Do you back fill the ferment to keep it continuous or are you doing separate containers throughout the week? And do you use the pellets or crumble? Reason I ask is I fermented some pellets and they did good but I thought maybe the crumbles may be better for some reason but can't think why except maybe for stiring in the existing if back filling daily.

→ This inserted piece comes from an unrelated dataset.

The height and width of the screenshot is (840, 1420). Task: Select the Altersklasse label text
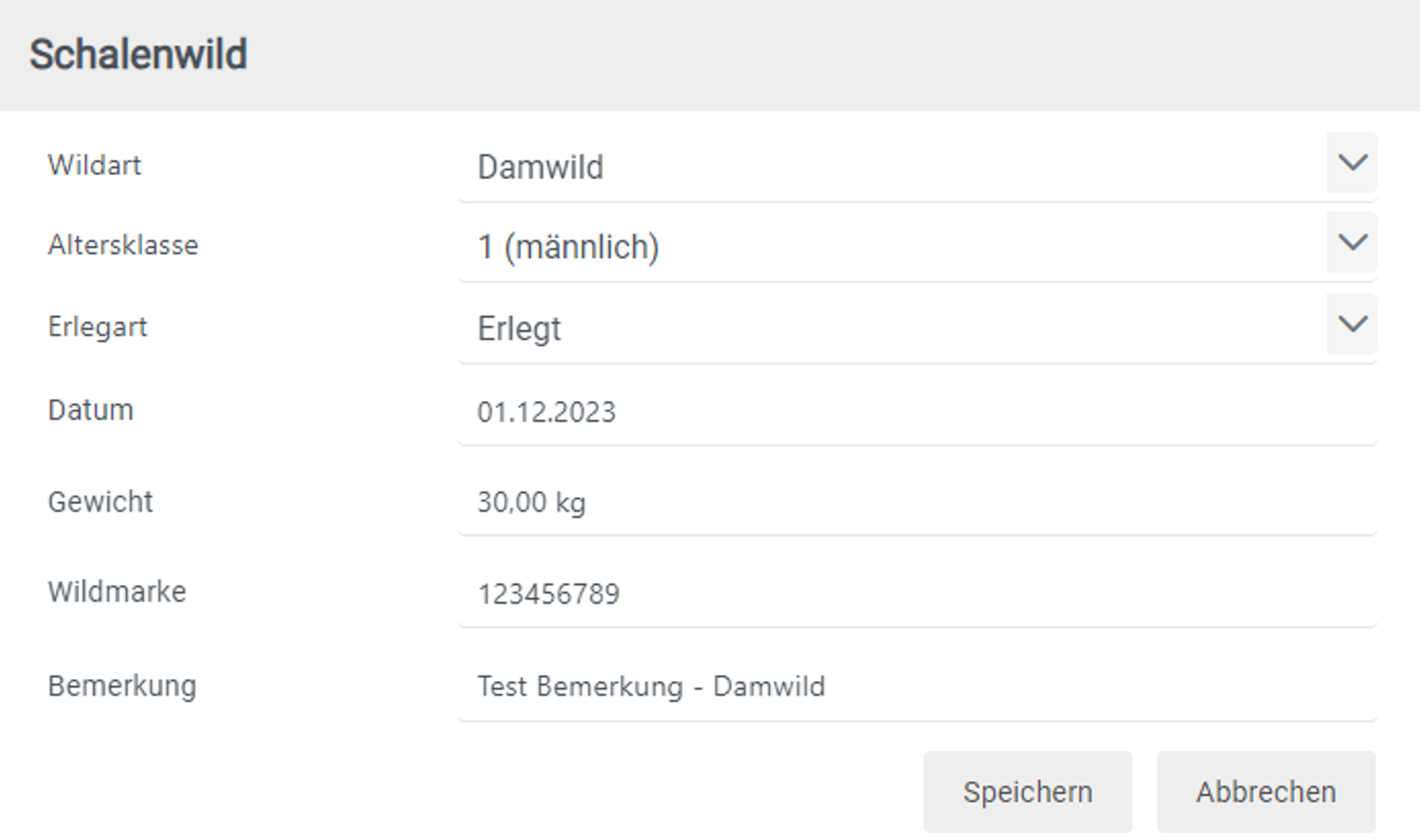point(123,246)
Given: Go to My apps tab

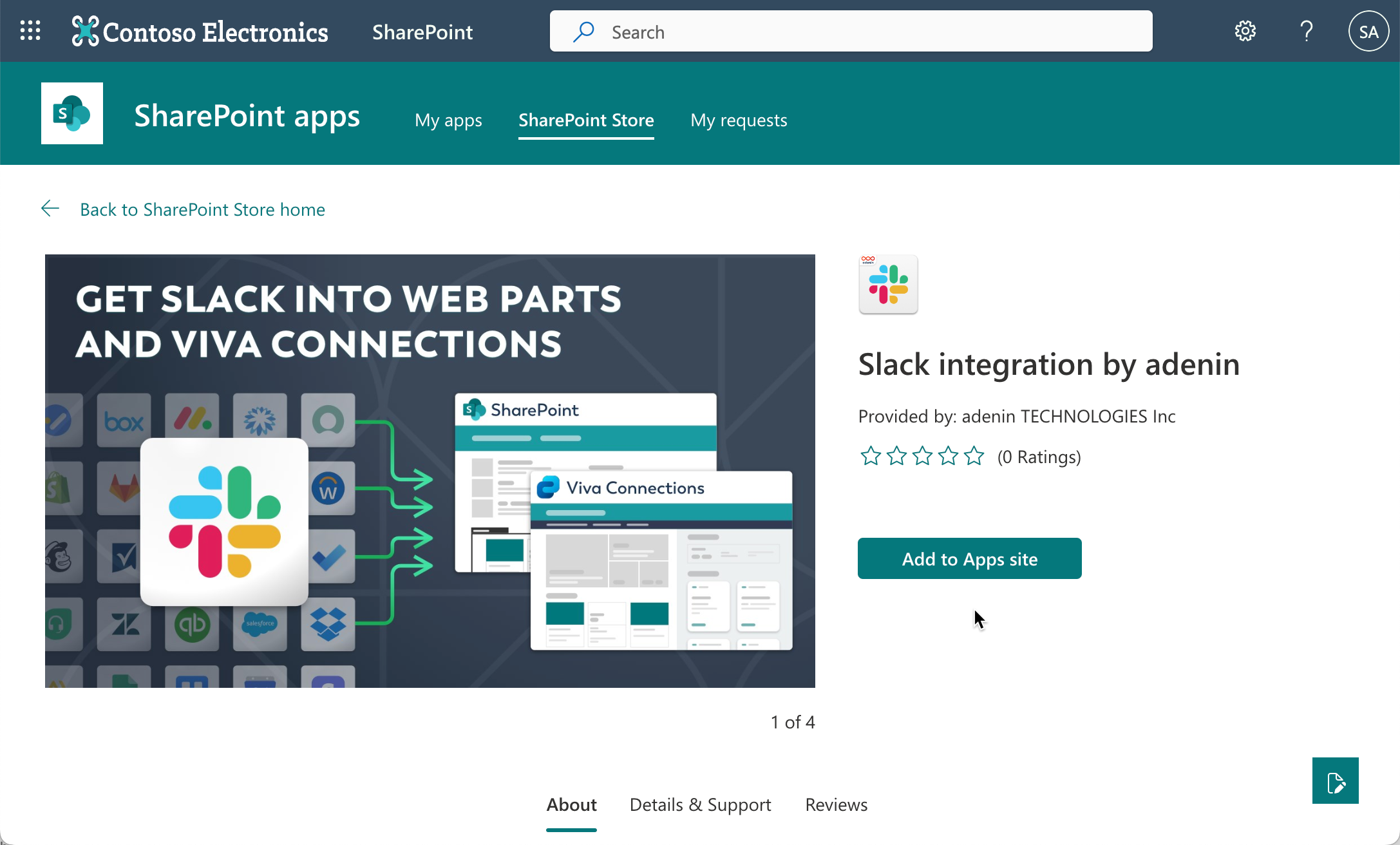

I live in southern AZ so cold is rarely a problem here. Quite the opposite, actually, which is why I indicated wet/fermented. I have three 5-gallon buckets that I mix the feed in, mixing one bucket of feed per night. Each bucket usually rests for 2-3 days maximum depending on the birds' appetites. The summers are harder because if I do more than soak the feed for one day it will quickly begin to go moldy, so summer is wet feed only. And the feed I use is typically mash, not pellets or crumble, but I have used those as well. The only backfill comes from any feed left in the bucket when I begin to mix more. I sometimes add whey from yogurt we eat, hot pepper flakes, kefir, ACV, powdered probiotics, etc depending on what I have available and what I think my flock may need.